El problema con esta estrategia – afirmando que el objetivo es loable – es que pasó por alto el problema original: delincuentes ocupando los principales lugares en las listas y después en los cuerpos colegiados. Esto se debe en gran medida a que los mismos tienen más recursos para pagar operadores, comprar votos y hasta “ganar simpatía y fama” con campañas publicitarias, sin mencionar ya la fama adquirida por la antigüedad en el cargo, por lo que, salvo se consiga que más del 80 por ciento de los electores participen en las elecciones internas y generales y exista un verdadero sistema, estrategia o esquema de PUBLICIDAD de la competencia electoral y las propuestas con sus candidatos, quizás financiada por la Justicia Electoral, el problema persistirá y serán elegidos en los primeros lugares los mismos candidatos a quienes se buscaba excluir.

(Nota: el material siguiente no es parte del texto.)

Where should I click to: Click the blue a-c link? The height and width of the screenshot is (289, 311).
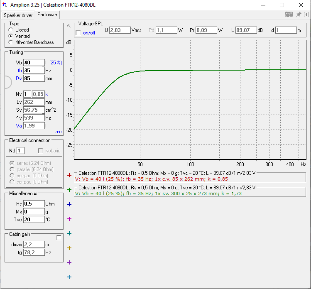[58, 132]
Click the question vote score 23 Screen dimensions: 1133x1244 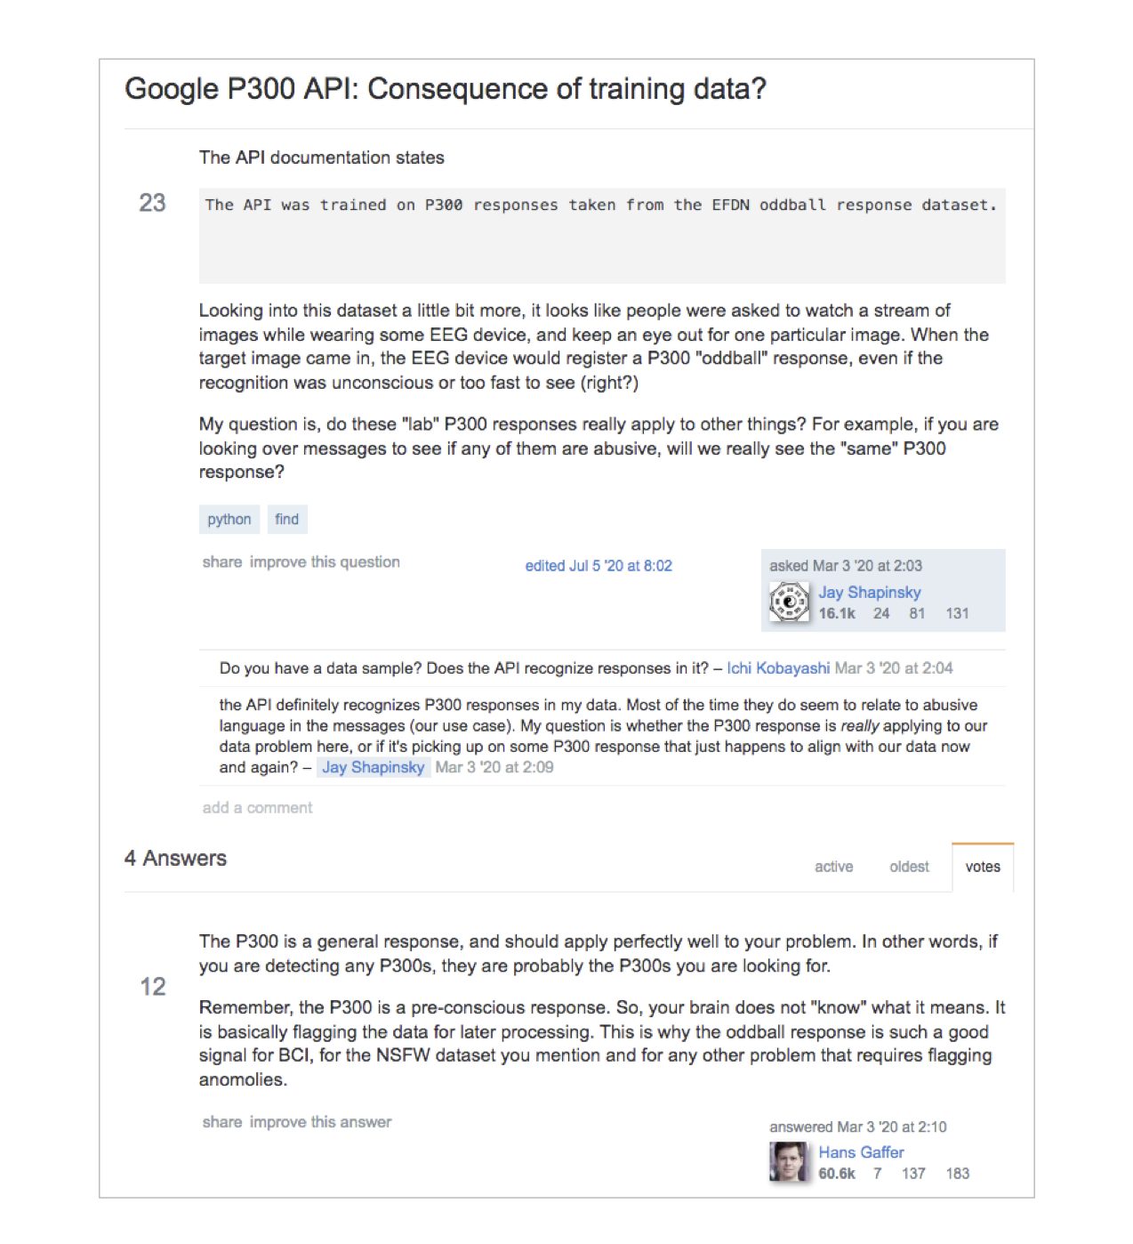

En este contexto, la corrupción en la política partidaria y las aguas que hace nuestro sistema electoral en su capacidad de filtrar y potabilizar el conjunto de candidatos de los partidos políticos – y la calidad y sustancia de la propuesta  electoral – quizás tienen sus raíces en un entramado de causas conjuntas que se retroalimentan y refuerzan, como el mal diseño del subsidio electoral, la misma concurrencia del dinero en el proceso electoral – ya sea para financiar propaganda o comprar votos y operadores – hasta la impunidad garantizada que ofrecen las poco limpias relaciones de “independencia y control mutuo” entre los poderes del estado, y no necesariamente en el bloqueo de las listas y la conformación de los cuerpos colegiados.

Fuente de la imagen: Agencia IP

El presente comentario se da en relación al artículo que Andrés Carrizosa presenta afirmando que las listas desbloqueadas contribuirán a la inestabilidad en el interior de los partidos políticos, empeorando la vigente inestabilidad, que crean de por sí, las internas y las pujas electoralistas. Esto se ve claramente en las campañas para las elecciones municipales para este año: cada partido dividido en múltiples estrategias de publicidad y propaganda, con candidatos que se promueven individualmente solicitando que, además de votar a su partido, los marquen y elijan para recibir su voto directamente y quizás con eso, subir en la lista y alcanzar el curul dentro de la concejalía.

A este respecto, mi principal argumento, además de las falencias señaladas al principio, es que con las listas desbloqueadas en las generales se pierde el sentido de REPRESENTACIÓN PARTIDARIA, lo que en esencia perjudica el esquema que se supone debería dar forma y cuerpo al sistema a electoral en el país, esto es, el rol de los partidos políticos en la generación y debate de objetivos, fines y digamos “ideales” – para no decir paradigmas – que proponen para administrar y dirigir la república hacia lo que suponemos es, un estado mejor de cosas, el bienestar general, la prosperidad económica y la felicidad de la población. Sin olvidar que, al desbloquear las listas en las generales, se quiebra la voluntad partidaria que se refleja en la conformación final de las listas resultado de las internas.

Quizás antes de complicar más el proceso electoral haciendo el concurso y la competencia por los cargos electivos más vulnerable y dependiente del dinero, deberíamos analizar qué tanto está cumpliendo nuestro sistema o régimen electoral y qué incentivos y medios presenta para atraer la participación de las personas más capaces, sensibles, conscientes e interesadas en las problemáticas que vive el país y su resolución. Y con eso también pensar en la arquitectura del poder y las prerrogativas y discrecionalidades que atañen a los cargos públicos electos, y como este conjunto de cosas contribuyen a que en Paraguay un delincuente tenga más posibilidades de llegar a parlamentario o concejal, que a reo penitenciario.

 

Artículo comentado:
“Por qué las Listas Desbloqueadas en las Elecciones Generales pueden ser muy Desestabilizadoras”, por Andrés Carrizosa.